Parallel Agents Office Launches a No-Code AI Software Company for Builders and Teams

Parallel Agents Office helps builders and software teams move from idea to release using coordinated AI agents that follow professional software company workflows.

Instead of asking users to know how to plan a product, choose a tech stack, write architecture documents, create issues, review code, run security checks, and prepare a release, Parallel Agents Office guides the work end to end. Users describe an idea or connect a repository, choose the outcome they want, and specialist agents run discovery, planning, architecture, implementation, testing, review, documentation, and release readiness in parallel.

Every run produces evidence: project briefs, PR/FAQ, architecture RFCs, tech stack decisions, issues, patches, risk reports, release notes, and measurable productivity data.

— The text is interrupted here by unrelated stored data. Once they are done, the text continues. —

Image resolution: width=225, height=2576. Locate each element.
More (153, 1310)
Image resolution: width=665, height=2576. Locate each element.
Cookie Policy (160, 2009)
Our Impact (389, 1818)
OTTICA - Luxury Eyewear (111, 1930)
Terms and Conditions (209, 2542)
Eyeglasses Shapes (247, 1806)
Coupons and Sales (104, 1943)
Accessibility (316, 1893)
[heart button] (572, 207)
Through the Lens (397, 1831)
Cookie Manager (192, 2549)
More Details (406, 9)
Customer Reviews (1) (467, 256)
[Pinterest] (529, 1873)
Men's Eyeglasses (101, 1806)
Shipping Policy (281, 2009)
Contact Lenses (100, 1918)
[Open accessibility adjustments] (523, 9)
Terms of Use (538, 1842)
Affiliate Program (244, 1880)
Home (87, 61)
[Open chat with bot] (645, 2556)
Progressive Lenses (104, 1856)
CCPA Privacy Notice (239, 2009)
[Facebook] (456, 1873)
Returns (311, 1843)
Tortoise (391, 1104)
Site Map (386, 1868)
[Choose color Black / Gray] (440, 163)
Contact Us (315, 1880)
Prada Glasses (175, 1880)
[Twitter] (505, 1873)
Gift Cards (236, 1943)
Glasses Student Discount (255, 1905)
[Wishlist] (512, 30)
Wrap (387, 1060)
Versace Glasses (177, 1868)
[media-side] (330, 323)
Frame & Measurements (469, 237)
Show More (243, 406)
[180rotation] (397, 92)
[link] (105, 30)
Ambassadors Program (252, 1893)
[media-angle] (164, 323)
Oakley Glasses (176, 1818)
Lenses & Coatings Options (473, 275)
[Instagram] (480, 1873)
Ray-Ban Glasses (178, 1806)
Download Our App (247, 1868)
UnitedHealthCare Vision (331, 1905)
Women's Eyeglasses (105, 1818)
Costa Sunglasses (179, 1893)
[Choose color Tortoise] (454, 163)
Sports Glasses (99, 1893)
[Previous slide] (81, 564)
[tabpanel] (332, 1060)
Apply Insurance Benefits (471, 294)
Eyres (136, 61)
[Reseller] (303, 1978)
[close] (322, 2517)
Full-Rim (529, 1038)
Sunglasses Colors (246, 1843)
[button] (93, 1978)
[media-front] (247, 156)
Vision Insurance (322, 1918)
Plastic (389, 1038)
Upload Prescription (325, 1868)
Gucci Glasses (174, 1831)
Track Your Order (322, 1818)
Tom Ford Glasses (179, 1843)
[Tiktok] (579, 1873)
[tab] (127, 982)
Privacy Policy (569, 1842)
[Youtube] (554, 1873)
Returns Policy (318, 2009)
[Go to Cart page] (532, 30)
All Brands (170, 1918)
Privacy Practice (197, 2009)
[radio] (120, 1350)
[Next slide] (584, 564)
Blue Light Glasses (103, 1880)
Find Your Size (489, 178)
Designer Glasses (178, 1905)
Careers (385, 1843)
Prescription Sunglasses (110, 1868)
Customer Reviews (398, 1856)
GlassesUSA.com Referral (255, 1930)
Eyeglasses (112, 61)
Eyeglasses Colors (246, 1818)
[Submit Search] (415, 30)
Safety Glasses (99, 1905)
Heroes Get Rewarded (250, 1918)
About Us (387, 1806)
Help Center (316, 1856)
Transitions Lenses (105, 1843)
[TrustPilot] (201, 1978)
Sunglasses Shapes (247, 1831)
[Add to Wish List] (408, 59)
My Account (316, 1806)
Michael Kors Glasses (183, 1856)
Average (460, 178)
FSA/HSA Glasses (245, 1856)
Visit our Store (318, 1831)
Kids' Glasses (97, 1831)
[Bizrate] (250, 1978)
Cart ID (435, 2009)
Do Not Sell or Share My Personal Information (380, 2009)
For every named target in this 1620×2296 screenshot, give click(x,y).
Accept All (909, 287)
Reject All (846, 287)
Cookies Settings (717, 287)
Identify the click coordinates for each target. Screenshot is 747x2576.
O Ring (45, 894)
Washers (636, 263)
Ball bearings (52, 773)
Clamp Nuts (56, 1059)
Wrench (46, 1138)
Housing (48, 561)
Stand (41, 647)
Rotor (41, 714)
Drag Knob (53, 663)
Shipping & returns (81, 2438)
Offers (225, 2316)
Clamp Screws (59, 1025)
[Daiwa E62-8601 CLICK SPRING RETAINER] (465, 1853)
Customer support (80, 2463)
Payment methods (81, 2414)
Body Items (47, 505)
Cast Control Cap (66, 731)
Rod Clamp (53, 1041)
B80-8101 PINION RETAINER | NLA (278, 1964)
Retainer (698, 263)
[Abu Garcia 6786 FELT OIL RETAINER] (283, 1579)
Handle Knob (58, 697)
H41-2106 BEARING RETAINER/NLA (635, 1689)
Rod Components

The first version focuses on GitHub-based software projects. Users can connect a repository, pick a workflow such as "review this project", "prepare a release", "fix failing tests", or "turn this idea into a roadmap", and receive structured outputs that can be reviewed and approved before changes are applied.

Parallel Agents Office is built on the open-source parallel-agents engine, which already supports specialist workers, evidence storage, MCP integration, PyPI/npm distribution, and evaluation tooling.

Customer FAQ

Who is this for?

Solo builders, small software teams, maintainers, and engineering leaders who want professional software workflows without manually coordinating every role.

Is this just another coding agent?

No. A coding agent usually starts at implementation. Parallel Agents Office starts earlier: idea validation, project definition, stack choice, architecture, planning, implementation, review, release, and learning.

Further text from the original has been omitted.